● **Brief**
Locate each line in the records containing "computer". Copy it.

Saved entries
########

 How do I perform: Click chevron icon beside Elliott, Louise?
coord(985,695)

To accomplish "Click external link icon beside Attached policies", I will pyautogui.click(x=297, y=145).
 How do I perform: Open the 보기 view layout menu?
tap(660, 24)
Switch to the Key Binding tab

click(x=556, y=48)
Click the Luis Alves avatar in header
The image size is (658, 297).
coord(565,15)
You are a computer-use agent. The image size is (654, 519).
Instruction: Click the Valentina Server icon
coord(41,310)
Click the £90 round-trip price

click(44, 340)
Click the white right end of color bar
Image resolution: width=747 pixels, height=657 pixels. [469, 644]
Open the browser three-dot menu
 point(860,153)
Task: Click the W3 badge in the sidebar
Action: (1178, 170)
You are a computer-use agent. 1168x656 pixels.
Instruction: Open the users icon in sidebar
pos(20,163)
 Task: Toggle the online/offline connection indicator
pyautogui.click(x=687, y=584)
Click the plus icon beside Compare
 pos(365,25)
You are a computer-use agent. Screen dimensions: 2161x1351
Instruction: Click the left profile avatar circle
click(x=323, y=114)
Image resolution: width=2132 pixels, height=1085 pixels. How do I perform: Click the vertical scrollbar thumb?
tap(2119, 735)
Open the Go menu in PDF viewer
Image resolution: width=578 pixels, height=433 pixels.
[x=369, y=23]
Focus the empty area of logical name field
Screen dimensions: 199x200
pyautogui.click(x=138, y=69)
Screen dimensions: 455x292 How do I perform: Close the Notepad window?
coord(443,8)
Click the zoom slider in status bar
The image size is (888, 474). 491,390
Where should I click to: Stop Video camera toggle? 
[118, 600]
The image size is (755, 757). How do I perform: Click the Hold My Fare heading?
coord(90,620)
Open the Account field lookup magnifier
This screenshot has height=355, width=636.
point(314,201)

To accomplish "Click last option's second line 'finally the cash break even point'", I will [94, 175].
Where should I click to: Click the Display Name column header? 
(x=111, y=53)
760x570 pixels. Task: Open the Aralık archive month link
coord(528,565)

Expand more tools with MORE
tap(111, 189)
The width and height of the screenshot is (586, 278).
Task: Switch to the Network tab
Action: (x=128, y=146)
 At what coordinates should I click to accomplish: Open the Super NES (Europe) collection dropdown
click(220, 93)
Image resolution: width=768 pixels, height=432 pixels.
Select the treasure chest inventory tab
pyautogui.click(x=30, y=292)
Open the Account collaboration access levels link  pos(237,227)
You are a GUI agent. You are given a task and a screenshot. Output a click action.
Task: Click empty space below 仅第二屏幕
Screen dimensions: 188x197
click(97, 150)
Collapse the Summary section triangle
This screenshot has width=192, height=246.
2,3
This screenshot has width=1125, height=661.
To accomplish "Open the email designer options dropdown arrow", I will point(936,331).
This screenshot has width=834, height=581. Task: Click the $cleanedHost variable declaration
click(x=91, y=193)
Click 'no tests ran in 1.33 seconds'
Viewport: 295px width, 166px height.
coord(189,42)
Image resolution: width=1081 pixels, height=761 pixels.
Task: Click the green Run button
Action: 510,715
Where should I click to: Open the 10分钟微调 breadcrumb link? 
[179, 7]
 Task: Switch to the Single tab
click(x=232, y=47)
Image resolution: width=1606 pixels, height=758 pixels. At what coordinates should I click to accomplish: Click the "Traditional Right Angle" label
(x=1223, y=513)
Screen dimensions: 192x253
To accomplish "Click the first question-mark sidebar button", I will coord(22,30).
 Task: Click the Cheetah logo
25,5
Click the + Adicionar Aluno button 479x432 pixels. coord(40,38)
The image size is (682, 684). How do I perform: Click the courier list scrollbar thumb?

########

● **Exercise answer**
You are a computer-use agent. The image size is (654, 519).
You are a computer-use agent. 1168x656 pixels.
You are a computer-use agent. Screen dimensions: 2161x1351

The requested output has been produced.